_Task details_
Give again, word for word, every line in the entries below from the line with "I agree (696, 1322)" up to and including the line with "Print the finding aid (212, 1651)", and no other line.
******************************
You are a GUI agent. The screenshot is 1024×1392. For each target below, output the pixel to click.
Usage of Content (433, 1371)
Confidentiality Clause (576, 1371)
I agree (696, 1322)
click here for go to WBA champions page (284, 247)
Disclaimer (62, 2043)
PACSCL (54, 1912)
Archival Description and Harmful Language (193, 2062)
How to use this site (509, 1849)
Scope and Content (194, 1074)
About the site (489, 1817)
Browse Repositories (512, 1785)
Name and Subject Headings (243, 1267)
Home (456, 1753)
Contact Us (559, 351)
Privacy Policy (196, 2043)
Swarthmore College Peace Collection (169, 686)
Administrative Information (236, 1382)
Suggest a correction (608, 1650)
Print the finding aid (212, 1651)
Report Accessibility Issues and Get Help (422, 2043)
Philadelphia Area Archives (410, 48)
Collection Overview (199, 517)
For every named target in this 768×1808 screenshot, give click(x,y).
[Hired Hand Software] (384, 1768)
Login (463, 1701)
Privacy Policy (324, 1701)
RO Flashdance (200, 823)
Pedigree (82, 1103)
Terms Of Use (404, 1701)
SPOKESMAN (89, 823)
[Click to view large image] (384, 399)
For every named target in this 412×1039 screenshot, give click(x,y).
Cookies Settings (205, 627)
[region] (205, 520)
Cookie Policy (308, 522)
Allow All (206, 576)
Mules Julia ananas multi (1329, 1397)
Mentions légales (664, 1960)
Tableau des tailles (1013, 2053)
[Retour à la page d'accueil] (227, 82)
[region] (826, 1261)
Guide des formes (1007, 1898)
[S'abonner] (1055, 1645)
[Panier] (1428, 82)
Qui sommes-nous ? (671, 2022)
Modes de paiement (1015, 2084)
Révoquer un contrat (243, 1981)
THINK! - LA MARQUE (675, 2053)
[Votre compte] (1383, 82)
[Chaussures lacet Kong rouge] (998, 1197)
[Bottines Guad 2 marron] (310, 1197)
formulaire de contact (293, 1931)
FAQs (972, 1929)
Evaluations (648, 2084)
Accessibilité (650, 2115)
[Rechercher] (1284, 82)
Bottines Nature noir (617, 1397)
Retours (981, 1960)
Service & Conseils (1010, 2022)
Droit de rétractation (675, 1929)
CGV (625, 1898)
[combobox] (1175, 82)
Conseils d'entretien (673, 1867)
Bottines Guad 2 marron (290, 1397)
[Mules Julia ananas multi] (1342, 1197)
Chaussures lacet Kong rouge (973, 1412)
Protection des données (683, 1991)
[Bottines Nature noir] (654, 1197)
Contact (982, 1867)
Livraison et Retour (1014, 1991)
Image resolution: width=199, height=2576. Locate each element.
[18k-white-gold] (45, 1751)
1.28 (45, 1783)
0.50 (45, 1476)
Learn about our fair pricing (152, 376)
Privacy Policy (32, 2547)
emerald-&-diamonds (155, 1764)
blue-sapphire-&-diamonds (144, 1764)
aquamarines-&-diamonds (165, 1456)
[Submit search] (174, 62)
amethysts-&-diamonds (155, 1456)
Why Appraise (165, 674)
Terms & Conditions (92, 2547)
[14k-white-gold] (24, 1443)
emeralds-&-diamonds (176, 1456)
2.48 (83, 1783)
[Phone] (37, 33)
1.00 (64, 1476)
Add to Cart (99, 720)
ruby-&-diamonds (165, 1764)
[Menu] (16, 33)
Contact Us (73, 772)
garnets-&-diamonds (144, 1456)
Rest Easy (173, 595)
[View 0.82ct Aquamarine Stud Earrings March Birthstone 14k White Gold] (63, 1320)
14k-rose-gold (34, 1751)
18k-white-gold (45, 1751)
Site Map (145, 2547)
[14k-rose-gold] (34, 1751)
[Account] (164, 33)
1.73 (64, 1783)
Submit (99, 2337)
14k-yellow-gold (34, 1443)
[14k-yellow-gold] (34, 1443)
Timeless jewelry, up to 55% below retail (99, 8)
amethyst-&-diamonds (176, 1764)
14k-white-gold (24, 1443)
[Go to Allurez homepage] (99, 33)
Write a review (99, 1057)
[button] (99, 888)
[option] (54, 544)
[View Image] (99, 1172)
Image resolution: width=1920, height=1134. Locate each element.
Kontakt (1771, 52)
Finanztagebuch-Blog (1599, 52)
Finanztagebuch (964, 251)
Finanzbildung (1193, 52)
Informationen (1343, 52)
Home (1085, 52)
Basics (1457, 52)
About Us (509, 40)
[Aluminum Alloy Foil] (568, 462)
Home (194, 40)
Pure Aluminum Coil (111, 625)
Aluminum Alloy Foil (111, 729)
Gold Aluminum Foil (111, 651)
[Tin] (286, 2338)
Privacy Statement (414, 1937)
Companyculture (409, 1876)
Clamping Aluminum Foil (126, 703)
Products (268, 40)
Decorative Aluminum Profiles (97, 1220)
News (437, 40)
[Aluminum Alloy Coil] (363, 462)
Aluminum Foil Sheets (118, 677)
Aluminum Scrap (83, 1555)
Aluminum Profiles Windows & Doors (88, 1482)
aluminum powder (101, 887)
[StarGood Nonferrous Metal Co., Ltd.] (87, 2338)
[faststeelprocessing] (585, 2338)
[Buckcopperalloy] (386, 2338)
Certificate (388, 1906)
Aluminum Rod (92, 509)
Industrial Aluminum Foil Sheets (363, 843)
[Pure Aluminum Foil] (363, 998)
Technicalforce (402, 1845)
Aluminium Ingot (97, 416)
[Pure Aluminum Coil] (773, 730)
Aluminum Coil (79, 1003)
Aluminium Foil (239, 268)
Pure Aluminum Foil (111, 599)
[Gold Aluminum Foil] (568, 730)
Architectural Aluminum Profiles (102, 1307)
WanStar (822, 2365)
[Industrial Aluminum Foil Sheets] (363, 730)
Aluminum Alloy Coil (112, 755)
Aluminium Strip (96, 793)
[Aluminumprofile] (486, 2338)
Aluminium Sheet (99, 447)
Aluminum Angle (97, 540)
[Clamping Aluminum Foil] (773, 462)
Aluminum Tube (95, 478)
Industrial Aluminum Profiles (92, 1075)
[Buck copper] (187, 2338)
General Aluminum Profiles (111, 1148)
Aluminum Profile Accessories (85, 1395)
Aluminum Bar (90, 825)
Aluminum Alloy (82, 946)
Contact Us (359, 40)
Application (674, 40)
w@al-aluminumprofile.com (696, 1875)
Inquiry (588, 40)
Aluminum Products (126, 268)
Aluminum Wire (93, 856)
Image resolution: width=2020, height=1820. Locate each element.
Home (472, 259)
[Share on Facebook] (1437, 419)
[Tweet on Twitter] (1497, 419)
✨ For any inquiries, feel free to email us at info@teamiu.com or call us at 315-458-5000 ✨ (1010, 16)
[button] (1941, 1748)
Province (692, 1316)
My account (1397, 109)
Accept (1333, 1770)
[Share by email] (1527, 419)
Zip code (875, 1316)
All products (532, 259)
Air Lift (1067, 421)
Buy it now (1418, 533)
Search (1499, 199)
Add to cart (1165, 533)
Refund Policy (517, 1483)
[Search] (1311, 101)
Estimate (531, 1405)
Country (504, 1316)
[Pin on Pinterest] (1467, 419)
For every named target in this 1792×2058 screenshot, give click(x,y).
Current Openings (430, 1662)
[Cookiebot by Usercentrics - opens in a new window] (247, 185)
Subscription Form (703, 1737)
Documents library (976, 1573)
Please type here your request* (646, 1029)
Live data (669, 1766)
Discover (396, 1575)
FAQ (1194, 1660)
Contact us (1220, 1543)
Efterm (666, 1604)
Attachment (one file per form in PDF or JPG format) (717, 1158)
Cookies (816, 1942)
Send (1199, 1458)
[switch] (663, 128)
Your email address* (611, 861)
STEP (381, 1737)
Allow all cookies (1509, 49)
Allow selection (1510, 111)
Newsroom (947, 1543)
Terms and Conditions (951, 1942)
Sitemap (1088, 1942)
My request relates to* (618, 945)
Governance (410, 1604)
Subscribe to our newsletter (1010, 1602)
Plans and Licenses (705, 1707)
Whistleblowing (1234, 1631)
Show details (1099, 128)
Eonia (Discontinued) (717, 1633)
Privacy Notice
******************************
_Result of this task_
I agree (696, 1322)
click here for go to WBA champions page (284, 247)
Disclaimer (62, 2043)
PACSCL (54, 1912)
Archival Description and Harmful Language (193, 2062)
How to use this site (509, 1849)
Scope and Content (194, 1074)
About the site (489, 1817)
Browse Repositories (512, 1785)
Name and Subject Headings (243, 1267)
Home (456, 1753)
Contact Us (559, 351)
Privacy Policy (196, 2043)
Swarthmore College Peace Collection (169, 686)
Administrative Information (236, 1382)
Suggest a correction (608, 1650)
Print the finding aid (212, 1651)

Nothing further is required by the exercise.